Admitting how your progressive organizations still reflect white supremacy and racist practices does not mean they are bigoted or do a great job building power for black and brown communities. What I am questioning are the presumed reasons why so many of these social movements and their history are thought to be so damned white. It’s not because blacks, browns, and other marginalized activists don’t have the vision or ability to lead. The perceived whiteness of activism is the shared legacy of political, workers, environmental, anti-war, feminist, women’s and LGBTQ + rights movements and organizations that have historically and currently rejected the needs and talents of BIPOC.
When other activists in your organization say, “We didn’t have to declare race because the people who show up will be black and brown anyway,” ask them why they assume non-white people will show up. If leadership protests that a mission that includes a black focus will turn people away, invite them to explain why your movement should prioritize helping these people over blacks’ lives. Refuse to accept the claim that “black issues are too militant” or the false premise that wage theft is more important than wage equity.
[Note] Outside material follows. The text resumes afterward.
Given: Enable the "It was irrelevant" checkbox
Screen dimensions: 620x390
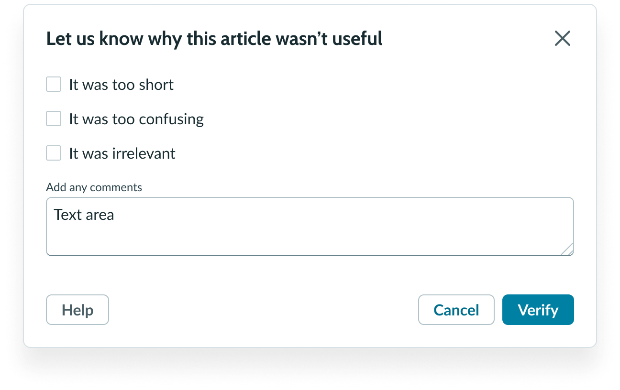Looking at the screenshot, I should click(54, 153).
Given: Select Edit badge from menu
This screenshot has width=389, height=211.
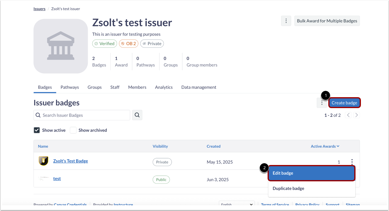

If you want black people to join your ranks, we must be valued and respected beyond lip service. Create space for different cultures, trust us to do the job we were hired to do, and redefine what leadership is all about. There are many ways to protest and approach activism, but when white-led social justice organizations passively reflect the expectations of white supremacy about what “real protest” looks like, one that lacks joy and celebration, it amplifies the same repressive structures that these organizations are trying to fight, and further alienating black and other non-white activists from participation and collaboration. It weakens what strong coalitions should be by requiring all activists to put themselves into a single form rather than drawing strength by embracing multiple approaches to activism.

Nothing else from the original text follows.